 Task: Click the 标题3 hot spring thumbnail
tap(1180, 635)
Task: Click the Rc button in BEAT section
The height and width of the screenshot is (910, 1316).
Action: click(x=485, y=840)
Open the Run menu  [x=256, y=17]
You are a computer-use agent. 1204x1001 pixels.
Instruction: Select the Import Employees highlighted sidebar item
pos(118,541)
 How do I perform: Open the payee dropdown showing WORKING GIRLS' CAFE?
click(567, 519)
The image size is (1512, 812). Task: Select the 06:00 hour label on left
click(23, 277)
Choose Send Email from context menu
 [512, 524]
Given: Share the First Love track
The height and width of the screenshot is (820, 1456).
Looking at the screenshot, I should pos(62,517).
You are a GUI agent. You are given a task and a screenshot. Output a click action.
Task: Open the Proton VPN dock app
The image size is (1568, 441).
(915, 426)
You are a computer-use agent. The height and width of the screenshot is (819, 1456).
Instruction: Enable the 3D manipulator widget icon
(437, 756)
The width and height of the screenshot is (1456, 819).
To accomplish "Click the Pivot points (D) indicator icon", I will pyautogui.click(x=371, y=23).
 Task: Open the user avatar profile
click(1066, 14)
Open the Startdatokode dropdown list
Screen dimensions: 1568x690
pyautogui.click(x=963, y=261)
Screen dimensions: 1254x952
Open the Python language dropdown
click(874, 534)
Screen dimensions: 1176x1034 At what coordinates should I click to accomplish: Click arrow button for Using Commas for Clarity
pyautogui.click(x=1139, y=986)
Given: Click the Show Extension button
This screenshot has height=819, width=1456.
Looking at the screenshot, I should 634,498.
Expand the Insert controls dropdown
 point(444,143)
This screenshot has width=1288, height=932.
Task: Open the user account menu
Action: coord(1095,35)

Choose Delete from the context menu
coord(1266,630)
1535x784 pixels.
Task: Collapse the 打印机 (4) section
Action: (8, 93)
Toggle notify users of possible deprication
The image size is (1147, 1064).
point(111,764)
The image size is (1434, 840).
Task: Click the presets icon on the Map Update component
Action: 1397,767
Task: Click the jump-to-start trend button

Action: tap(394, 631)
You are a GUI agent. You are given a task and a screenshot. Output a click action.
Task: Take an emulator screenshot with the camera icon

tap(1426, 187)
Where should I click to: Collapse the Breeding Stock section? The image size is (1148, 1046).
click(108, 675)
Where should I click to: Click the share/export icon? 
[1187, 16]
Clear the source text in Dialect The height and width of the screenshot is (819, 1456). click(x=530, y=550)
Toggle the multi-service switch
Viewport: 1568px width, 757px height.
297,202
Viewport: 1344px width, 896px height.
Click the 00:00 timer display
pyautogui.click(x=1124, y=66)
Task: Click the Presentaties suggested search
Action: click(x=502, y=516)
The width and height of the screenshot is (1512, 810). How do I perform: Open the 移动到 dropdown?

========================

* **Work instructions**
Whenever a line of the data includes the word "computer", show that line in full.

* **Your response**
You are a computer-use agent. 1204x1001 pixels.
You are a computer-use agent. The height and width of the screenshot is (819, 1456).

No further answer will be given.